Curmudgeon is suspicious and told me to be careful, but Peach knew too many things about the family not to be the genuine article. Besides, I didn’t give her any sensitive personal information, unless you consider gossip about how mean Grandma was as dangerous info. If so, she dished as good as I did.
Grandma told Peach’s dad that he had ugly kids. I told Peach that Grandma would say loudly in the grocery store, “Isn’t that woman fat?!” Mom, Dad, and I would be embarrassed and walk ahead like we weren’t with her. I didn’t tell Peach about the racist stuff Grandma would say in a loud voice in public. That woman had no filter. After we hung up, I told Curmudgeon about the time I was twelve and we came to visit Grandma. We’d been there about five minutes when she looked at my face and said, “You have spots just like your mother.” (I knew she meant pimples. I wanted to crawl away and die. When you’re that age, you don’t want anyone to notice, much less say anything!)
Peach had gotten my number from one of those pay services online that will help you find people’s phone numbers. One of my old high school friends did that a couple of years ago, too. I’m not that easy to locate because I don’t do social media, just LJ and LinkedIn. Peach said she’d gone off Facebook temporarily till after the election madness died down. She couldn’t take it anymore.
She was calling me because she and Mom occasionally wrote and called. She had called Mom recently and the phone was disconnected, so she was concerned. I told her that Mom moved to assisted living because she wasn’t safe living in the old house, and I went ahead and gave her her address and phone number. Good luck getting Mom to hear her or read her writing.

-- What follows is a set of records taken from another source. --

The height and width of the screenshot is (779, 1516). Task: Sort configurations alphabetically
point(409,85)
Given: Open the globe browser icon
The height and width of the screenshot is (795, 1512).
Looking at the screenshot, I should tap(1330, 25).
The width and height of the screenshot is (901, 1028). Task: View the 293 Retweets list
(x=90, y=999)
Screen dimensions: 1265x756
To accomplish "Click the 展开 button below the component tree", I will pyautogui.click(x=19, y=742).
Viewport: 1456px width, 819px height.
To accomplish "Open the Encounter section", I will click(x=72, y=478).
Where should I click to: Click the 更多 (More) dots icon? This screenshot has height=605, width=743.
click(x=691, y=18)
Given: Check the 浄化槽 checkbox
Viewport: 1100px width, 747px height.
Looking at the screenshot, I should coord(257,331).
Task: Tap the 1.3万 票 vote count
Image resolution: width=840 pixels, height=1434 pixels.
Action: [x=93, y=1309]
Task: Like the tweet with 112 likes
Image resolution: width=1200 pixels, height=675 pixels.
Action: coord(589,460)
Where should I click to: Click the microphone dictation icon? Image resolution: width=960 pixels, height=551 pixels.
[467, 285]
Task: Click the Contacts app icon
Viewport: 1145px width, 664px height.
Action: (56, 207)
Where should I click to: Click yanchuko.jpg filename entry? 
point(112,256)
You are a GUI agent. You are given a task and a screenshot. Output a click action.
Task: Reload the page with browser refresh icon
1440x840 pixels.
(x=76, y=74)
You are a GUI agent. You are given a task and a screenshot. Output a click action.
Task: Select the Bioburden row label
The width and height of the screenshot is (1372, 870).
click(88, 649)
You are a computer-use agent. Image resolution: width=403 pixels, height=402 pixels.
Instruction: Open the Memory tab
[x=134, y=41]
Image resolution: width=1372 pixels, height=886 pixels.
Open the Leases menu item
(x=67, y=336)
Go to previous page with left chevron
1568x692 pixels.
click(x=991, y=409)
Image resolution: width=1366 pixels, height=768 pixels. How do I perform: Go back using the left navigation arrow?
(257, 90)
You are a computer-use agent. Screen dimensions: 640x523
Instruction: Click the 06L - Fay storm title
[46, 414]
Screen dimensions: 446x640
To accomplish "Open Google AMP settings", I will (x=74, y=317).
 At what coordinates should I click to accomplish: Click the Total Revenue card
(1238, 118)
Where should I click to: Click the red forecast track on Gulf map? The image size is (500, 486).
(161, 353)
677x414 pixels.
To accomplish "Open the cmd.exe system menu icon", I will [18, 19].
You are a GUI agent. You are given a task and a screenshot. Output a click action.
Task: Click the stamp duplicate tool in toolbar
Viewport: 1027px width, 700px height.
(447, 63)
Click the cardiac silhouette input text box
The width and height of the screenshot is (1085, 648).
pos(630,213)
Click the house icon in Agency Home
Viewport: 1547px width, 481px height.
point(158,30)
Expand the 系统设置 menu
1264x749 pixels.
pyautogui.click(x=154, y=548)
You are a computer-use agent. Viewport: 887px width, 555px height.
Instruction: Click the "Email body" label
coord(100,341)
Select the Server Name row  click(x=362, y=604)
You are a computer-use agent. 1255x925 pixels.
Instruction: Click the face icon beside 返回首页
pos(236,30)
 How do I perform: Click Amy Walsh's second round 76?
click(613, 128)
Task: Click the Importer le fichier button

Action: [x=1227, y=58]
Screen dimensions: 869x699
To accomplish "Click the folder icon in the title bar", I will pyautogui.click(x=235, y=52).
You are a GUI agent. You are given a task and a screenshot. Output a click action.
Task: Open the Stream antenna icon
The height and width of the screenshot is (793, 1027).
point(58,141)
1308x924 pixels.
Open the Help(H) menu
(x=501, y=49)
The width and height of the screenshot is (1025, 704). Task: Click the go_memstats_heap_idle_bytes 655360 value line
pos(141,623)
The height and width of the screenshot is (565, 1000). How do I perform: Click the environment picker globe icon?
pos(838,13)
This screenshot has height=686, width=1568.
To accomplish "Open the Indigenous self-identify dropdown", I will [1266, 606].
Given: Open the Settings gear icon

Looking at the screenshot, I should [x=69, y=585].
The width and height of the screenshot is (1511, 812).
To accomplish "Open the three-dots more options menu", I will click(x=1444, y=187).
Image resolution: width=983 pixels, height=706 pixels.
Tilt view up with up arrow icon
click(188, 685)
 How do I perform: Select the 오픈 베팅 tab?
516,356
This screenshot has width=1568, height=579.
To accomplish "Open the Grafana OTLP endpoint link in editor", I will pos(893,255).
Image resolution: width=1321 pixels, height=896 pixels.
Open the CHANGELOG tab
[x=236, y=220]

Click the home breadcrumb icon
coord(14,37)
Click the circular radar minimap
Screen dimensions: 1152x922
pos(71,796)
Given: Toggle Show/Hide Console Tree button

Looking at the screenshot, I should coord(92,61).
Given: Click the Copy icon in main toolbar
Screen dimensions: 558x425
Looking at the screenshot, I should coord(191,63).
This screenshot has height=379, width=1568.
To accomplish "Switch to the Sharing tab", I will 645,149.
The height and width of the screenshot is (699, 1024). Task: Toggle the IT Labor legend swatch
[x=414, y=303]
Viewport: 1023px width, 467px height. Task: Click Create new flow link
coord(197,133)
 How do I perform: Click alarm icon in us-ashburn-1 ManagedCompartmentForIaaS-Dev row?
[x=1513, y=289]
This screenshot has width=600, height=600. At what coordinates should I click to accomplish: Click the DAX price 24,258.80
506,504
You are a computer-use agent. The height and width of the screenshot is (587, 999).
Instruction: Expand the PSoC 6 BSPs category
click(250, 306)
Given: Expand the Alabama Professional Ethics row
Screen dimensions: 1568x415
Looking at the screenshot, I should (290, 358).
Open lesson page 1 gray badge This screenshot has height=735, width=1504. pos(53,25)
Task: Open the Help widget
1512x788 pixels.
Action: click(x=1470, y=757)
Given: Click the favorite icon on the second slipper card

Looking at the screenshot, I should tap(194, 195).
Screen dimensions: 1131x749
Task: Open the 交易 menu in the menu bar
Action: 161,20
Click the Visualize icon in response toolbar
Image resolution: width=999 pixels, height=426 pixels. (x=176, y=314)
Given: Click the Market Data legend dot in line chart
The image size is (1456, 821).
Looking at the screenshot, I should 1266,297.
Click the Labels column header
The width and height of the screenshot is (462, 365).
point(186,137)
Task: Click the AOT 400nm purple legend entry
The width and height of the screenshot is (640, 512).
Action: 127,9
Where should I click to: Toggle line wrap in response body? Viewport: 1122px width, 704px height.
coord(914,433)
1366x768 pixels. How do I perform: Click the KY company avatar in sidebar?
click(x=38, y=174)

Peach is several years older than me, and she told me she remembered when my family visited hers in Indiana. She said, “I hate to say it, but your mother was kind of overprotective.” Yep, this woman was for real. “She had you sitting in a high chair, and you were four years old!”
Dear god.
I told her that, young as I was, I actually had two memories from that visit. Of course, they could have been implanted by things people later told me. Anyway, one was that I had played with one of her younger sisters, the one who was my age, and that we were great friends. (Peach said she had asked her and the next-oldest if they remembered the visit, but they didn’t.) The other memory was of a screen door. You know, one of those that has a spring and so they slam when you let go of them. I can picture that and a yard or field outside the door.
Later this evening, I was texting my cousin in Memphis on my dad’s side of the family (Neighbor Girl) about my phone reunion with the cousin on Mom’s side of the family and our family gossip about Grandma. Neighbor Girl texted, “You remember [Great Aunt M] and her husband? I can’t remember his name. She was the devil!”
Then the gossip about Dad’s side of the family started up. I told her I wish we could have a family reunion (but not invite the devils)!